Community
    • Login

    Delete ";" in a description column

    Scheduled Pinned Locked Moved Help wanted · · · – – – · · ·
    5 Posts 2 Posters 485 Views
    Loading More Posts
    • Oldest to Newest
    • Newest to Oldest
    • Most Votes
    Reply
    • Reply as topic
    Log in to reply
    This topic has been deleted. Only users with topic management privileges can see it.
    • Jose Emilio OsorioJ
      Jose Emilio Osorio
      last edited by

      Hi,
      I need to delete the characters “;” that are in a column named “Description”, but the problem is that I have more than 3 columns separated by “;” as well (Code, Quantity, Price).
      Example:
      Code;Description;Quantity;Price
      0001;Chocol;te;12.00;1.50

      I need as follow:
      Code;Description;Quantity;Price
      0001;Chocol te;12.00;1.50

      The code always have 4 characters, the problem is that the description has no fixed number of characters.

      The file has more than a million rows.

      Thanks for your help.

      PeterJonesP 1 Reply Last reply Reply Quote 0
      • PeterJonesP
        PeterJones @Jose Emilio Osorio
        last edited by PeterJones

        @Jose-Emilio-Osorio ,

        In general, it’s better to fix poorly formatted CSV (where “c” means “character”, not “comma”, so “semicolon-separated values” is also a form of CSV) at the source, rather than after the fact.
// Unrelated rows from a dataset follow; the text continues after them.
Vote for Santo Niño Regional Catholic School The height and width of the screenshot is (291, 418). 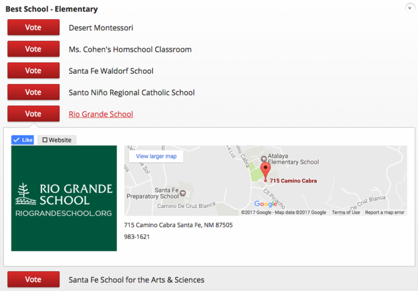click(33, 92)
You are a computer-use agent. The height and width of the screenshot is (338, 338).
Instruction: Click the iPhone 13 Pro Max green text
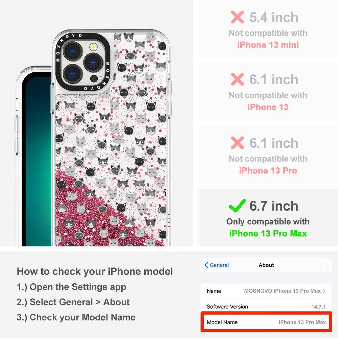point(268,234)
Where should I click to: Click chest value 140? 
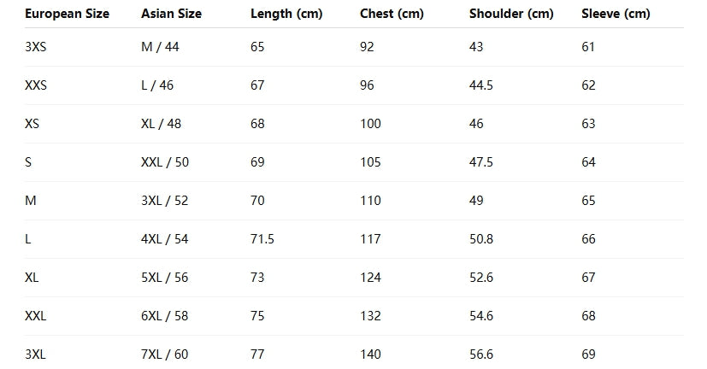point(370,354)
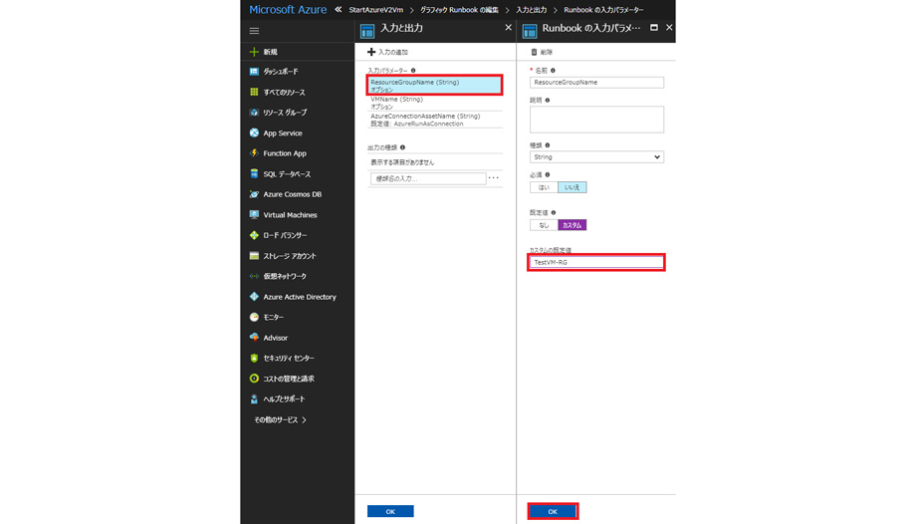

        If you cannot, and assuming that the rule that I am about to state will work for your data (it won’t work for every data; if there’s ever quotes or escapes that change the rules, my regex will not work), then here’s a go.
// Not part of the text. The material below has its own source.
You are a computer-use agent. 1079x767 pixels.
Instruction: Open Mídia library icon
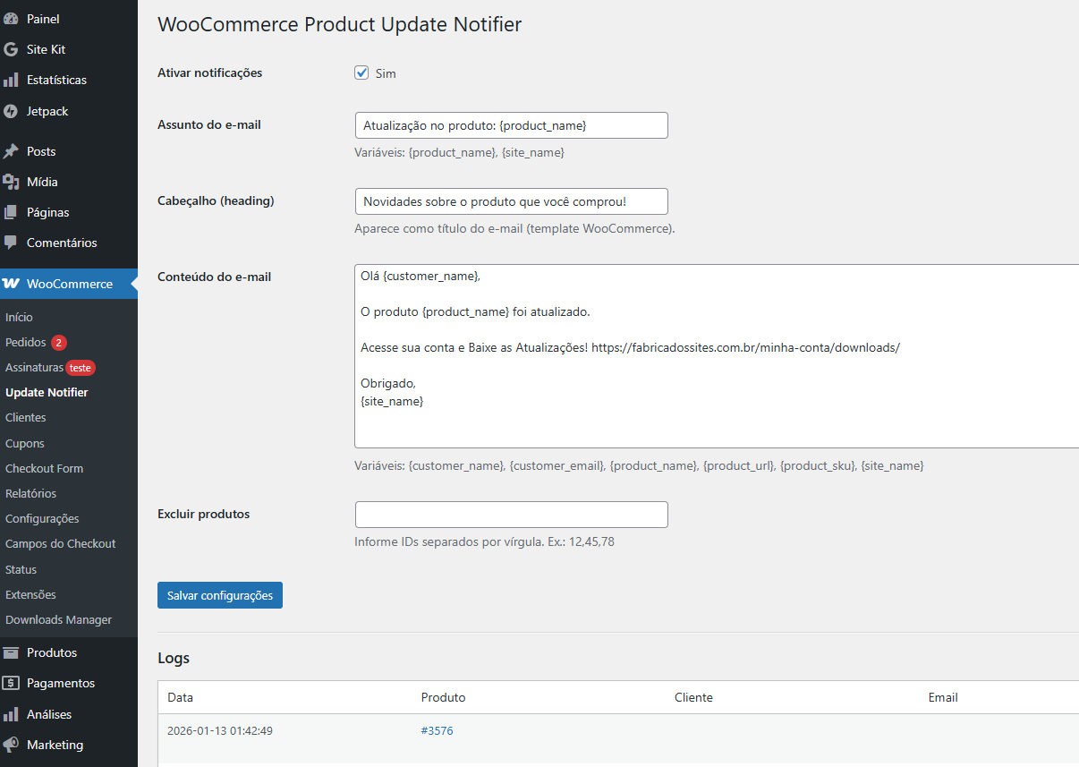pos(11,182)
        Rule: first semicolon is always valid; last two semicolons are always valid (the penultimate and ultimate); any semicolon between the first semicolon and the penultimate semicolon is assumed invalid, and will be converted into a space character.

        • FIND = ^[^;]*;[^;]*\K;(?=.*;[^;]*;[^;]*$)
        • REPLACE = space character
        • SEARCH MODE = Regular Expression
        • hit Replace All until they are all gone

        This finds the beginning of the line, any number of non-semicolons, then the first semicolon, then any number of non-semicolons, then resets the match. This effectively moves the cursor to just at the second semicolon in your line.
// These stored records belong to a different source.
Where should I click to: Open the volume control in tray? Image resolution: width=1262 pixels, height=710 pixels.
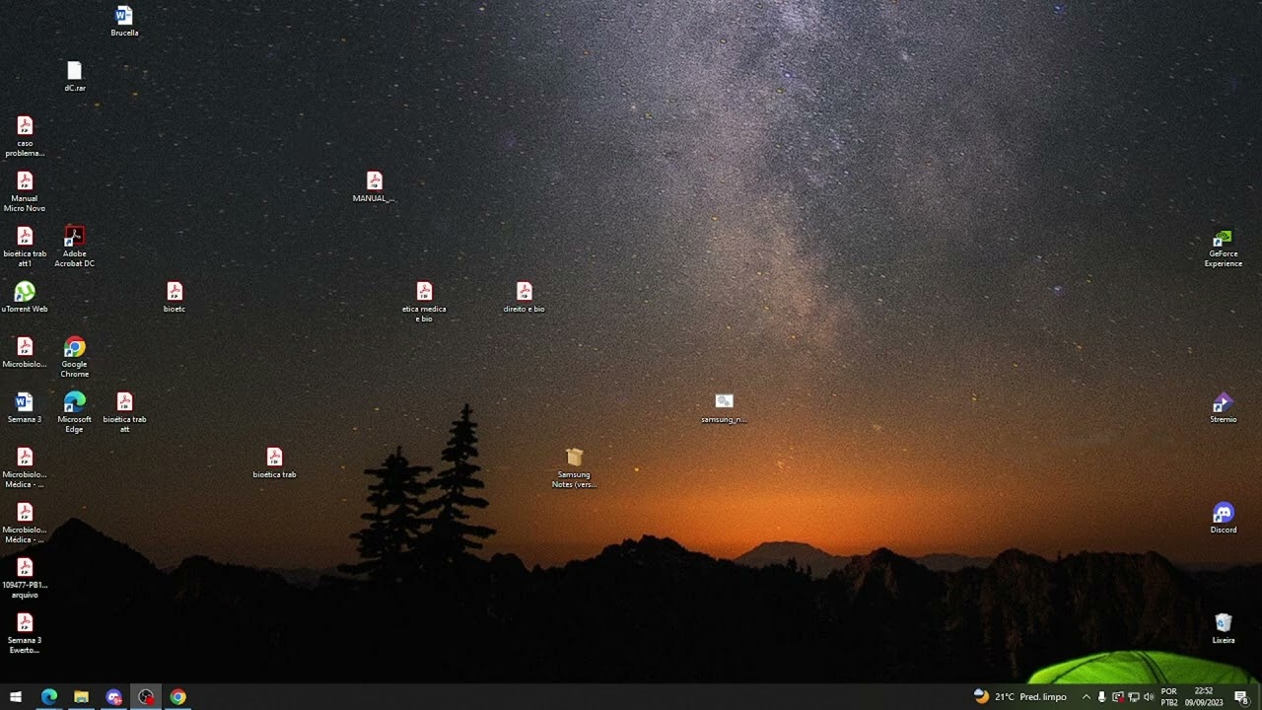1149,697
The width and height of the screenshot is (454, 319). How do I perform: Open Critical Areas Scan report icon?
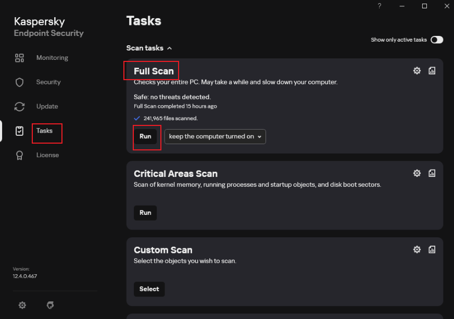click(x=432, y=173)
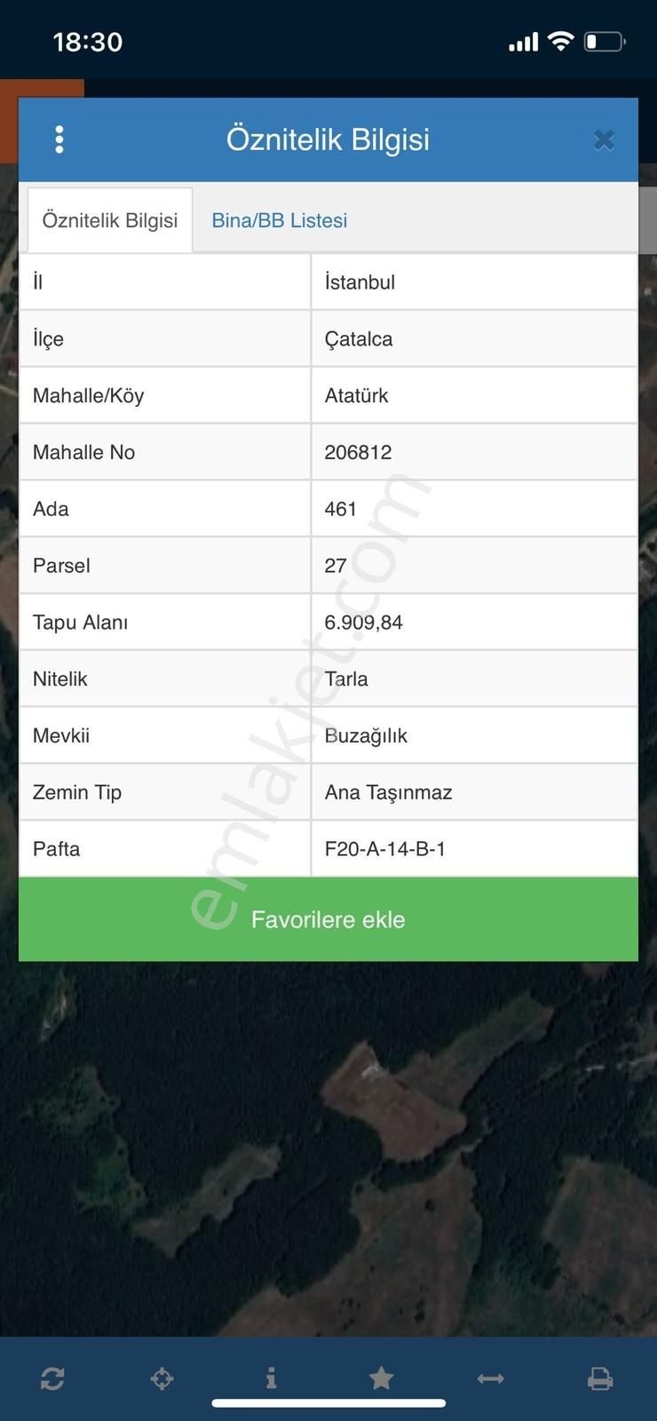The image size is (657, 1421).
Task: Tap the Mevkii value Buzağılık
Action: 366,735
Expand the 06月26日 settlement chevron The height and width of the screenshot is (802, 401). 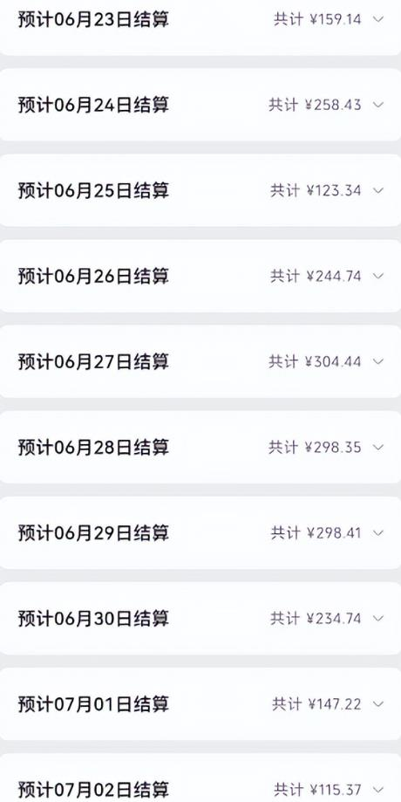coord(378,276)

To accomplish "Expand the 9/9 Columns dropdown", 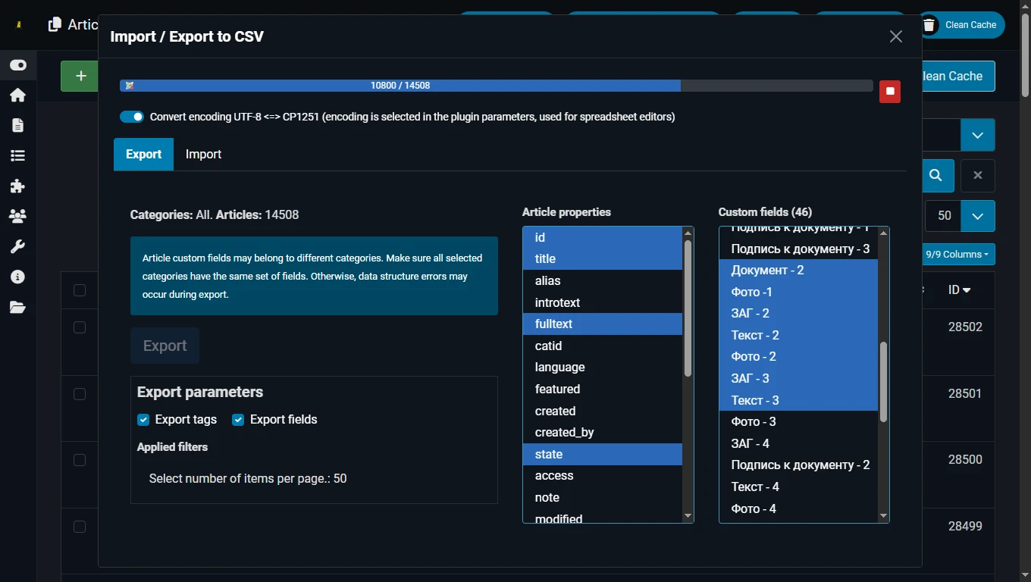I will coord(957,255).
        Then it matches the literal second semicolon in your line.

        The stuff in the parentheses is a lookahead saying, effectively, if there are at least two semicolons later in this line, then the semicolon we just found is not the first, penultimate, or ultimate, so we want to replace it with a space.

        With this version, you have to hit replace all multiple times in some circumstances.

        0001;Chocol;te;12.00;1.50
        0001;C;o;o;a;e;12.00;1.50
        0001;;;;;;;;;;;12.00;1.50
        0001;Chocolate;12.00;1.50
        

        becomes

        0001;Chocol te;12.00;1.50
        0001;C o o a e;12.00;1.50
        0001;         ;12.00;1.50
        0001;Chocolate;12.00;1.50
        

        after 9 Replace Alls

        If there are N+3 semicolons on the “worst” line, it will only require N hits of Replace All

        Ooh, an idea. Using the \G to mean “start from the previous match”, and an alternation,

        • FIND = (^[^;]*;|\G)[^;]*\K;(?=.*;[^;]*;[^;]*$)
        • other parameters the same

        it will now match “after the first semicolon, or after the previous match”, as long as there are still at least two semicolons after the current semicolon. This means that the same data will only require one Replace All to work.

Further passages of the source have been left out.